化学の特許なら東京、秋葉原のリュードルフィア特許事務所にご相談ください。

ニュースレターNo.12 「電子写真複写機用クリーニングブレード 審決取消請求事件」

<概要>

今回は、平成13年 (行ケ) 第209号 審決取消請求事件について検討してみました。この事件は、いわゆる実施可能要件に関して争われたものです。

この事件は、被告特許権者の「電子写真複写機用クリーニングブレード」(特許第2076415号) の特許に関する無効審判において、特許庁が、被告特許権者の訂正請求を認めた上で、原告審判請求人の主張は認められないとして、原告の主張を排斥し、特許を維持する旨の審決をしたことに対し、原告審判請求人がその取消しを求めた事案です。

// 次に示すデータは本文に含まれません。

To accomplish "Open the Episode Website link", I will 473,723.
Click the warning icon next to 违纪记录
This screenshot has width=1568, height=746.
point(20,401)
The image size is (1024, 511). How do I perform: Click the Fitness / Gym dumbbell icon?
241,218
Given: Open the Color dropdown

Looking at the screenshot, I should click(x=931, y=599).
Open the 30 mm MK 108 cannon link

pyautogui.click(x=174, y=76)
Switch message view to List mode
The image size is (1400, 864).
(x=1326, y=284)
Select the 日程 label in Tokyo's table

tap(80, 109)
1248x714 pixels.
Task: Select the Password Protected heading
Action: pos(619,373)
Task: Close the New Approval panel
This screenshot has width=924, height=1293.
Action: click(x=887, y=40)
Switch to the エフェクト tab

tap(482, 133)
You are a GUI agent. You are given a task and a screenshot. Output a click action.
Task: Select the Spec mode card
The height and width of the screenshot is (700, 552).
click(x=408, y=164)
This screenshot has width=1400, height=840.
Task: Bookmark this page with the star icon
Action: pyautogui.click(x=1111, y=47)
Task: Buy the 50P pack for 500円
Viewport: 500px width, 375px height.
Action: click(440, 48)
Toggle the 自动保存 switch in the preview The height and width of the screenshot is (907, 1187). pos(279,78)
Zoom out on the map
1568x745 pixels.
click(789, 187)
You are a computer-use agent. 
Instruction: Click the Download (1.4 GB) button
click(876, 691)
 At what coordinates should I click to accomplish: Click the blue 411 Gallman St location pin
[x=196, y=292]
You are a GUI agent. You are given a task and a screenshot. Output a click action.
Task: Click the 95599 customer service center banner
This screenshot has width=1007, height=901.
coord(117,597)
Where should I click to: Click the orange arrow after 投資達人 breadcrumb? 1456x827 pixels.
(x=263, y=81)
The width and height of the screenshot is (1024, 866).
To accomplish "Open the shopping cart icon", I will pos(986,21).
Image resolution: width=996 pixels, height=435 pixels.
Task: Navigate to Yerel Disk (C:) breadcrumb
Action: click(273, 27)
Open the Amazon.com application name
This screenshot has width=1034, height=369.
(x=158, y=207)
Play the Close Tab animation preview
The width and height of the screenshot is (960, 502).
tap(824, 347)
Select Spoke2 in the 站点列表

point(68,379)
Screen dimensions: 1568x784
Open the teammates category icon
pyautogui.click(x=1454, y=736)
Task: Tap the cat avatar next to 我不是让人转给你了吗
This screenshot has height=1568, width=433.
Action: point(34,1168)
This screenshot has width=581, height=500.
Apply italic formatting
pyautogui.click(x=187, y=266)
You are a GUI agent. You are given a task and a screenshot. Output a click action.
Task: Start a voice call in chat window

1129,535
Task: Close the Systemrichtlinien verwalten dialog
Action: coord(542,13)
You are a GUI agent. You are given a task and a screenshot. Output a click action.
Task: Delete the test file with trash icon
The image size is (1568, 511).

本件特許の訂正後の特許請求の範囲の記載は下記の通りです。

「重量平均分子量 (Mw) と数平均分子量 (Mn) の比 (Mw/Mn) が、GPC法の測定によって2以下である分子量分布を有するポリオールとポリイソシアネートとを反応させてなるウレタンゴムからなることを特徴とする電子写真複写機用クリーニングブレード。」

上記特許請求の範囲中の下線部分は訂正により追加された部分です。

上記訂正と同時に明細書中の記載「このポリオールの分子量分布は、例えば、GPC法による分子量測定から算出されることができる。」から「例えば、」を削除する訂正がなされました。

上記以外に、明細書中にGPC法の測定条件等に関する記載は何らありませんでした。

1. 審決の理由の要点

(1) 原告審判請求人主張の無効理由

(a) 訂正前発明の特許請求の範囲には、平均分子量分布を特定するための測定方法及び測定条件が明記されていない。訂正後発明においても、GPC法の測定条件が構成要件として特定されていない。従って、いずれも発明の構成に欠くことができない事項のみが記載されているものではない。

(b) 当初明細書及び訂正後明細書において、分子量分布を特定するための測定方法としてGPC法の記載があるとはいえ、その測定条件が開示されていない。従って、当業者が本件発明を容易に実施できる程度に構成が記載されているとは言えない。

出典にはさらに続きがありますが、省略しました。